MySQL Read/Write Splitting in JRuby
I was rather surprised about the lack of information out there about how to do read/write splitting with MySQL and Rails on JRuby. This is a pretty key part of our infrastructure, and has been a major point of our attention when performing large platform upgrades.
Having recently gone through one such upgrade and subsequent breaking of our read/write splitting, I had to dive into the code that was doing it more and get a better understanding of how it works.
With JRuby, there are two things to be aware of when trying to enable read/write splitting:
- Does it route the queries to the right box?
- Does it do it without sucking all available connections up on MySQL?
The second one sounds weird, however we have actually seen it and had it cause major issues. I am not totally sure what to attribute it to, but somewhere between ActiveRecord, ActiveRecord-JDBC, and the MySQL JDBC driver, there is some weird connection handling going on where a connection will still be established, however viewed as dead and a new connection will be opened up. Eventually, it just sucks up all available connections to MySQL.

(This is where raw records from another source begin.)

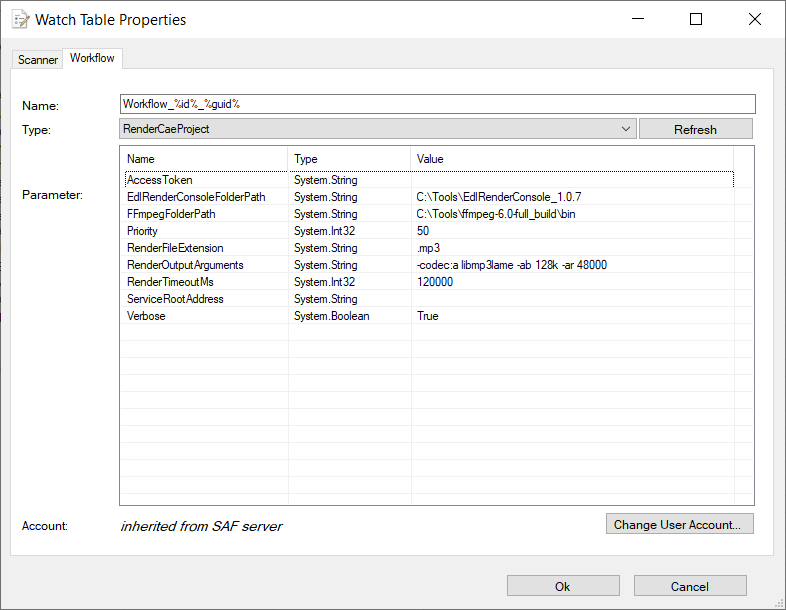Click the Value column header
Screen dimensions: 786x610
tap(571, 159)
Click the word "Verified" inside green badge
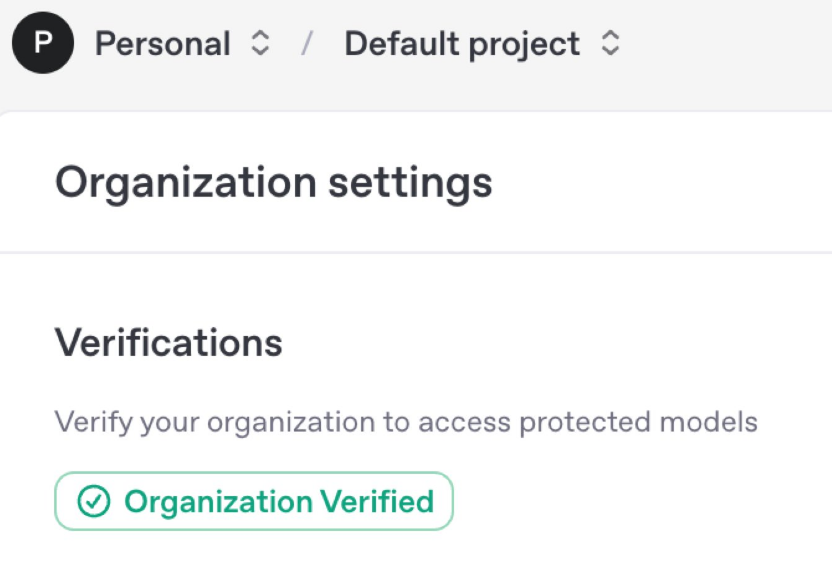Screen dimensions: 832x582 (377, 501)
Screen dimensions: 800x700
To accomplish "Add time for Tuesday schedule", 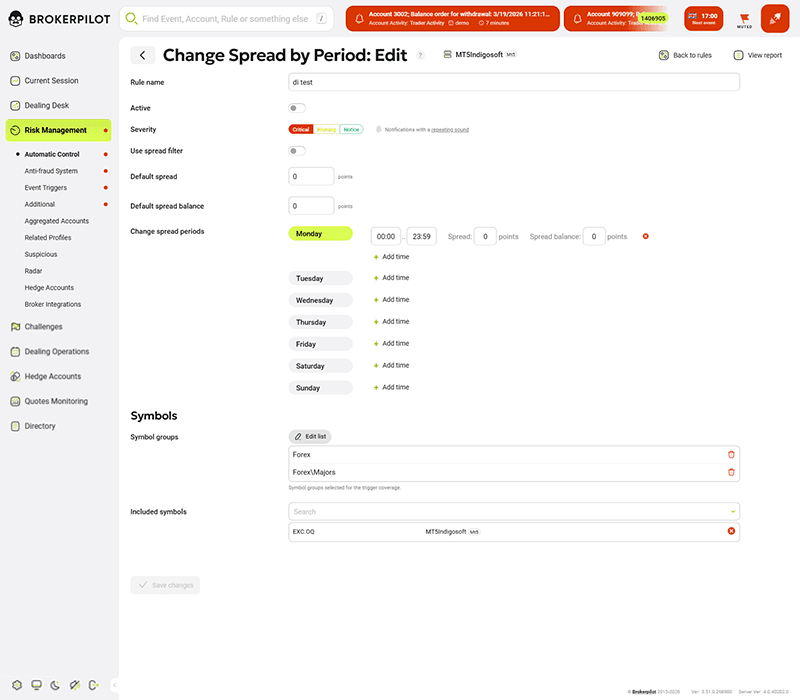I will point(391,278).
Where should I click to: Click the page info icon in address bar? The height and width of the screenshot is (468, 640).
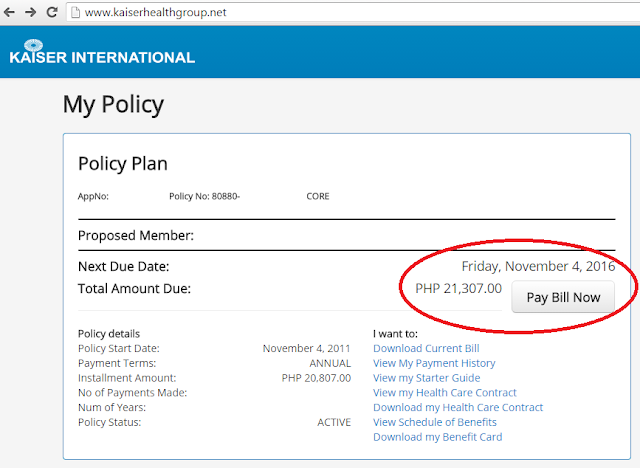click(75, 14)
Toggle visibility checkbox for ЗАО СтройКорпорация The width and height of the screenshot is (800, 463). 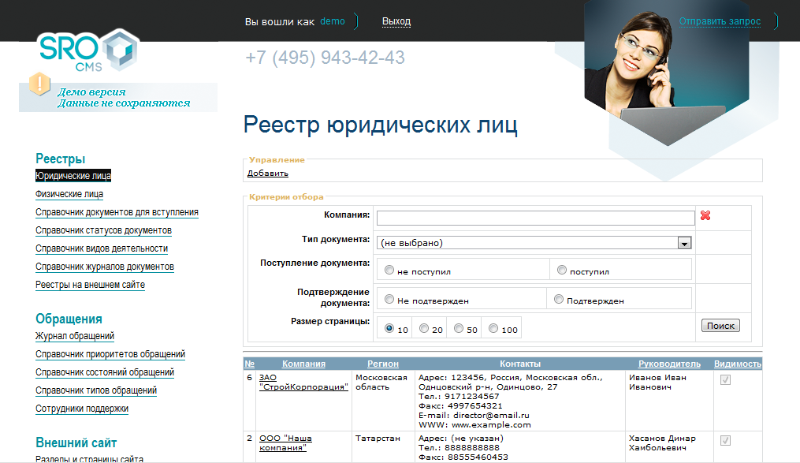coord(725,380)
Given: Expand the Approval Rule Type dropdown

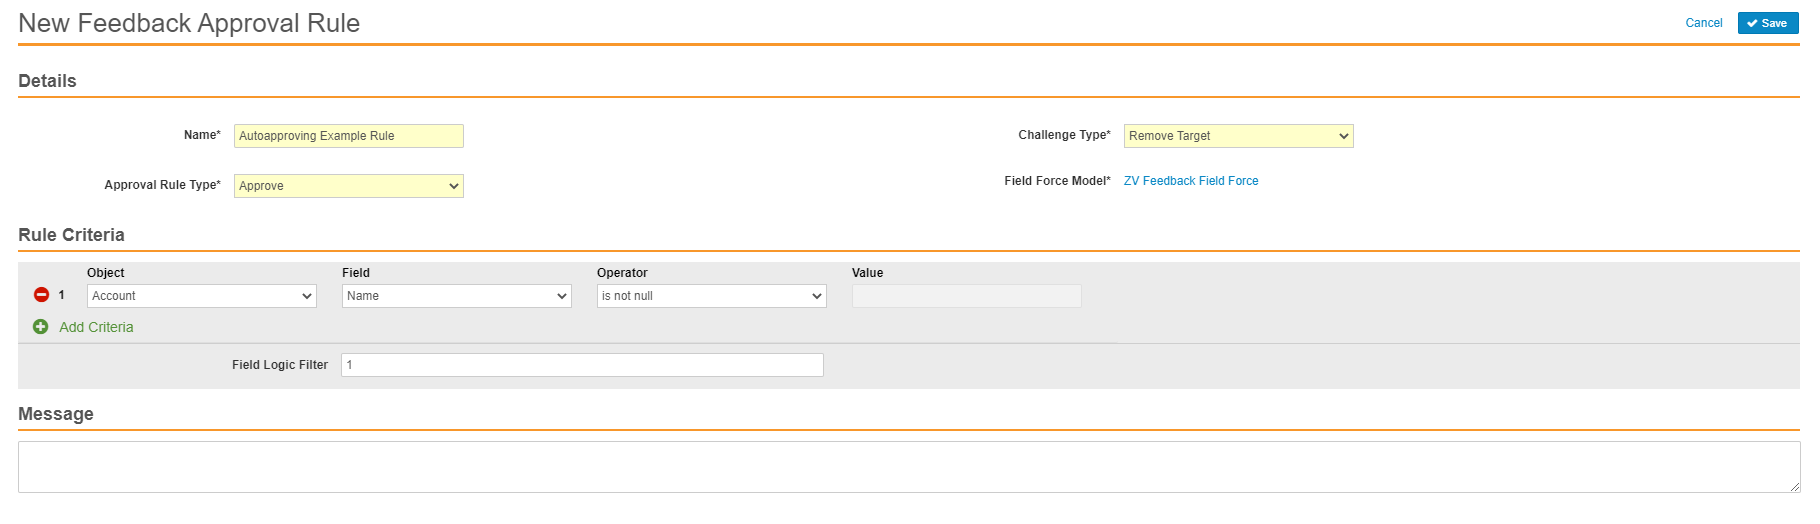Looking at the screenshot, I should pos(348,186).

This is a pretty big problem, but can work around it. Most of the existing information out there about how to do read/write splitting with ActiveRecord doesn't always apply cleanly to JRuby. In particular with one, we ran into the connection-sucking issue while in the benchmarking process.

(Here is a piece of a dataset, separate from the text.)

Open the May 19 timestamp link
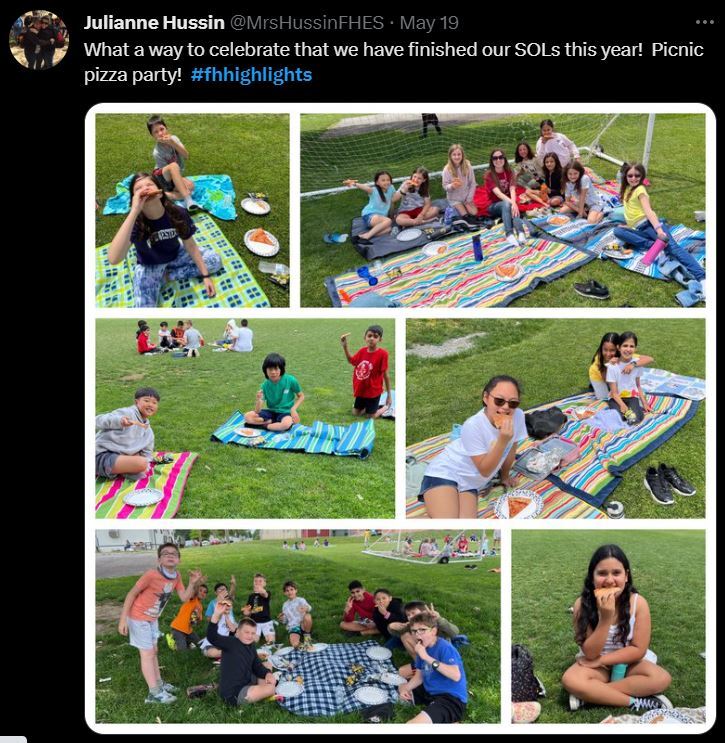 coord(429,23)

Fortunately, there isn't a whole lot that needs to be done to enable splitting. The MySQL JDBC driver already has support for it with its ReplicationDriver, you just need to enable it when using Rails. Then you can leverage a plugin which sets a "read_only" property on the raw connection when it recognizes a 'SELECT' query. When read_only is flagged, the driver knows it can send the query to servers other than the master.
Steps to configure read/write splitting:
1) Get activerecord-jdbcmysql-adapter
If you're going to use MySQL on JRuby with ActiveRecord, this is rather a given. We're currently using v1.1.1 and happy. All the JDBC adapters are basically rolled up in one repo which produces multiple gems.
2) Get my version of the active-record-jdbc-mysql-master-slave plugin
There is a plugin that takes care of setting the read_only property on the connection for 'select' queries. The original version of the plugin was originally written for Rails 2.2 and hasn't been updated in 2 years. We originally used it on Rails 2.2.2 and had a lot of success with it.
It doesn't work on Rails 2.3 through, primarily because of the load order changing. It previously worked by alias_methoding the initializer on JdbcAdapter, and in its initialize, would alias_method the _execute method if using mysql. However, load order changed in Rails 2.3 and the database connection is initialized before the plugin is loaded, causing its own version of initialize to not run. I've updated it to use a slightly different method to ensure it happens regardless of load order.
To install the plugin, can just use ./script/plugin:
$ ./script/plugin install git://github.com/krobertson/active-record-jdbc-mysql-master-slave.git
3) Ensure active connections are reset in ActiveRecord
You can still experience some issues with stray connections. The best way we have found to combat this is through an after filter on controllers that does some cleanup. Add this portion to your ApplicationController:
after_filter :clear_database_connections def clear_database_connections ActiveRecord::Base.clear_active_connections! end
By calling ActiveRecord::Base.clear_active_connections!, it ensures connections are reset. It is best to try and ensure it is the last after_filter defined.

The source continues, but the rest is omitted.